Former Queensland premier Campbell Newman has warned an Olympic stadium in Brisbane’s Victoria Park is lacking consideration and due process with the venue likely to have a “major impact”.
Following a 100-day infrastructure review, an independent panel recommended a major 70,000-seat stadium and indoor arena be built in Victoria Park at a cost of $3.4 billion.
Queensland Premier David Crisafulli on Tuesday confirmed the new Brisbane stadium would be one of the venues used to host the 2032 Brisbane Olympics.
The 90-hectare sporting complex above the Inner City Bypass would be within a 20 minute walk of three railway stations, including the in progress Exhibition on Cross River Rail.
Speaking to Sky News on Tuesday morning ahead of the Crisafulli government’s announcement of its list of venues, Mr Newman rejected the “salami slicing” of the heritage-listed site as he argued there were other locations worthy of consideration.
“Victoria Park was set aside 160 years ago, to be a park, a green space for the people of Brisbane for all time, but truly the central park of Brisbane,” Mr Newman said.

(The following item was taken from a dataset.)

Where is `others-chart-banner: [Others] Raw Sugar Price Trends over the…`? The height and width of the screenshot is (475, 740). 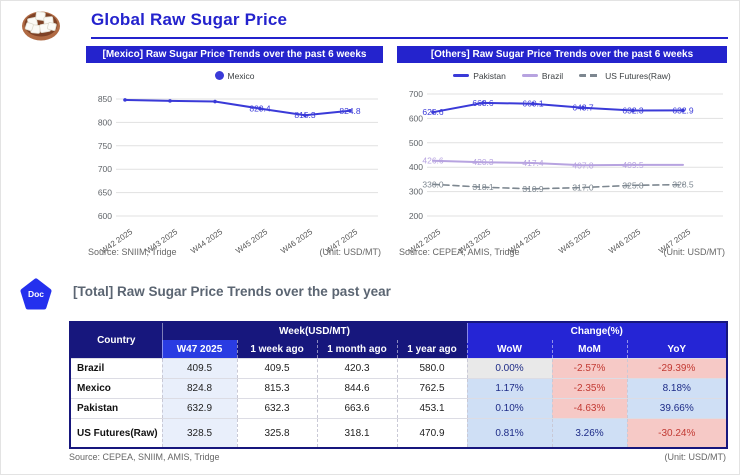 others-chart-banner: [Others] Raw Sugar Price Trends over the… is located at coordinates (562, 54).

“And over that period, about half the park has been lost to all sorts of… plausible good ideas of the past – an inner city bypass, a busway, railway line, the Royal National Association (RNA) grounds, and the QUT campus now.
“So we’ve lost about a half of it and this just continues the salami slicing away of a park.
“It’s heritage listed, there’s Aboriginal cultural heritage issues that are quite significant, and it’s located next to the state’s major tertiary hospital, the Royal Brisbane and Women’s Hospital, which is a huge traffic generator.
“This has just been lobbed out of the blue in the last 12 months … and frankly, I don’t think there’s been enough due process or consideration of all the impacts of this site, and there are other worthy locations for a new stadium.”
The former Queensland premier said building a stadium on the parkland would take up much of the 64 hectares of space left, with the structure likely to have a “major impact”.
“When I was Lord Mayor of Brisbane, there’d be more due process to put swings in a local park, let alone a major stadium,” he said.
As a solution to the issue, Mr Newman said he was backing a concept created by a leading architect for a venue at Northshore Hamilton.
“What are the advantages of that? Well, firstly, it’s in the Gateway Arterial … It’s a brownfields industrial site, former port area, and allows you to bring people from north and south by road to the stadium along the Gateway Arterial, from the Gold Coast and Sunshine Coast,” he said.
“It’s adjacent to the airport. You’ve got great opportunity for public transport services with the existing CityCat service. You can enhance that with high-speed ferry services from the CBD … You can have high capacity bus services along Kingsford Smith Drive which has been upgraded.
“It all comes together at Hamilton Northshore with a very exciting backdrop of the Brisbane CBD and it’s a brownfield site turning a degraded industrial site into something of worth for the city of Brisbane.”